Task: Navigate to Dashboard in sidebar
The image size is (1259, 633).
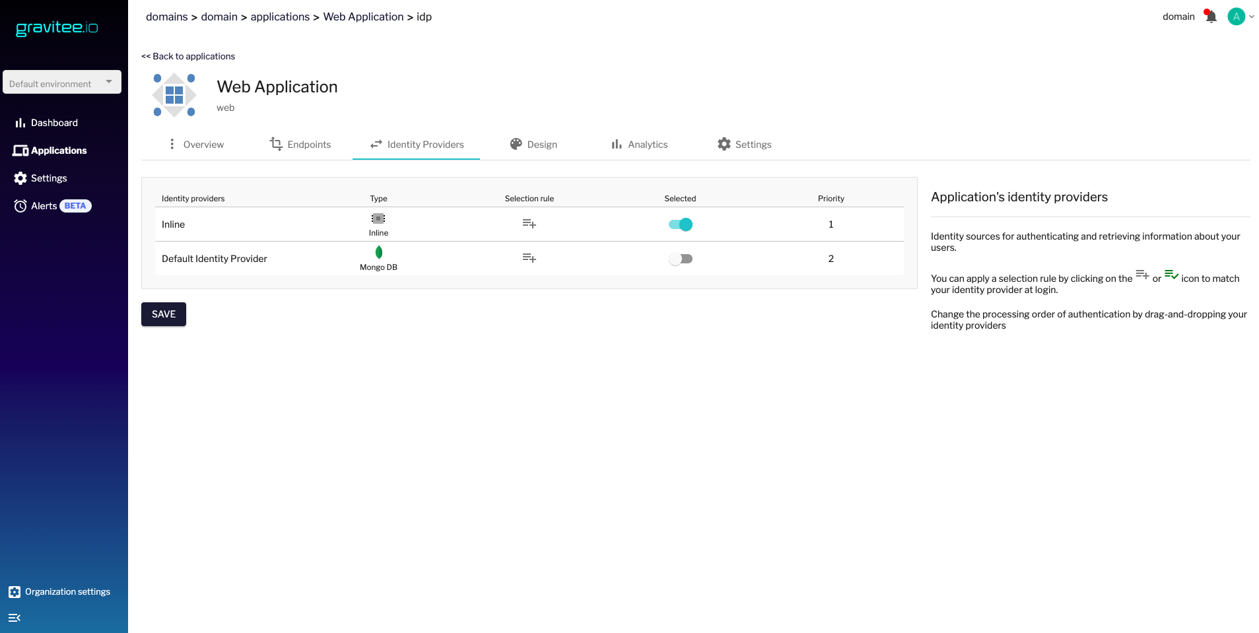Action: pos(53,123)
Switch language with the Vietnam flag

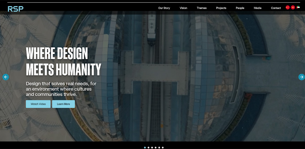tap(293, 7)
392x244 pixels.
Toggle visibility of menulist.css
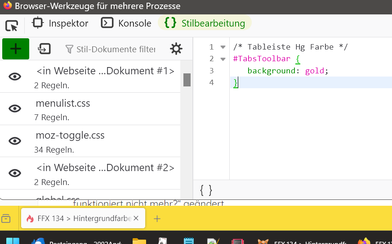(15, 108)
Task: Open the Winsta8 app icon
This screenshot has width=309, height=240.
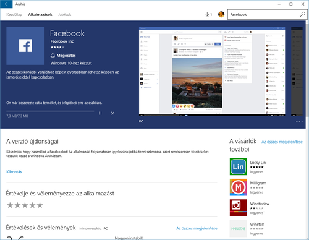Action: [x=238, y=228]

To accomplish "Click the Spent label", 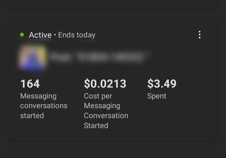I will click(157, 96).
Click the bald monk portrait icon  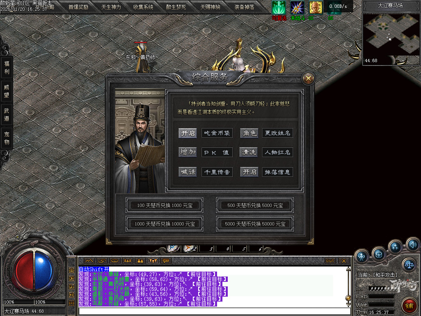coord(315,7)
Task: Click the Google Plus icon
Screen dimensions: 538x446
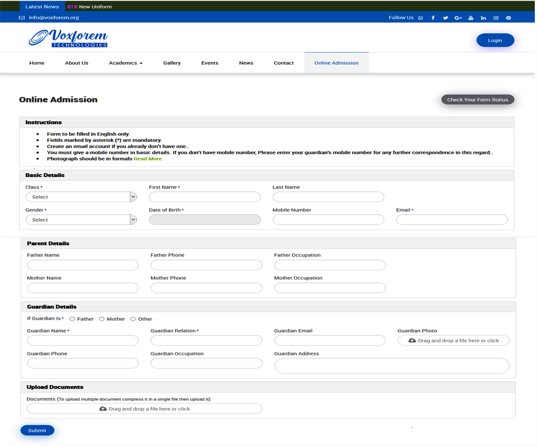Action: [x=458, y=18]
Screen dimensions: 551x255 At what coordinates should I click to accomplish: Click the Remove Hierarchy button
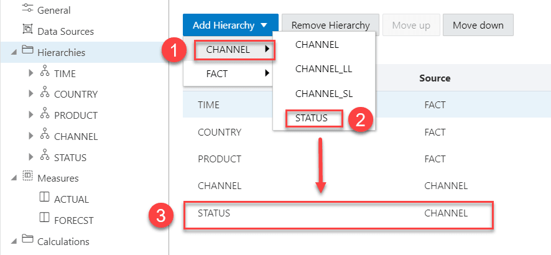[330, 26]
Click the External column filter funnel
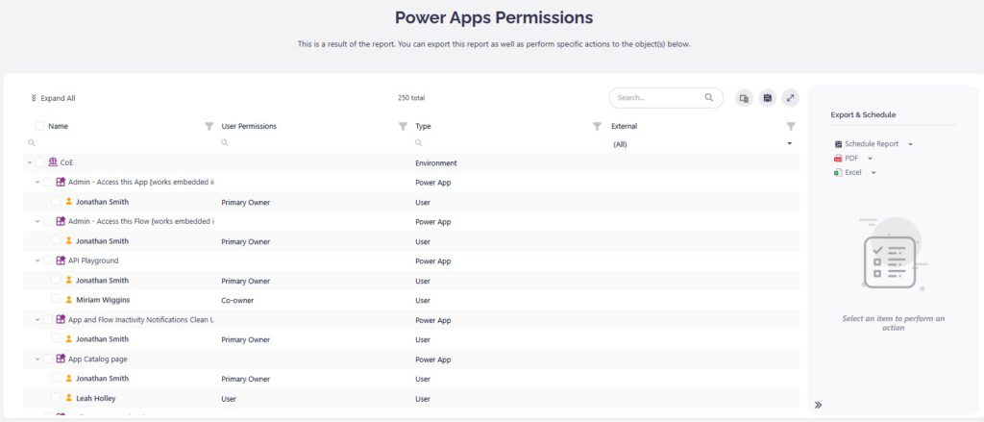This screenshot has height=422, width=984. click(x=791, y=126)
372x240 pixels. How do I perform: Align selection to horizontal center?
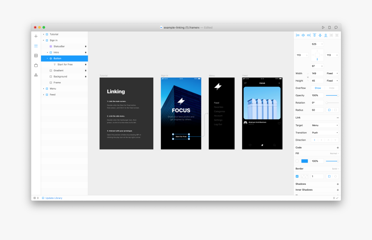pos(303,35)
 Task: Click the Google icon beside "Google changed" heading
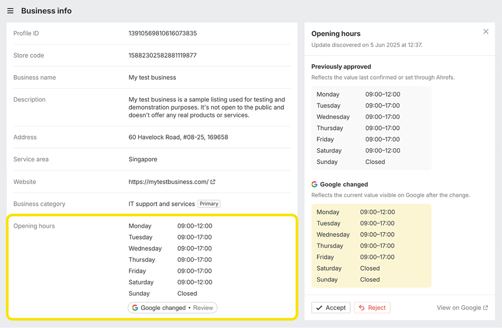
····················
Your assignment:
Count each line above that has the word "Task" in it, and write down nothing but the total.

Finished exercise:
4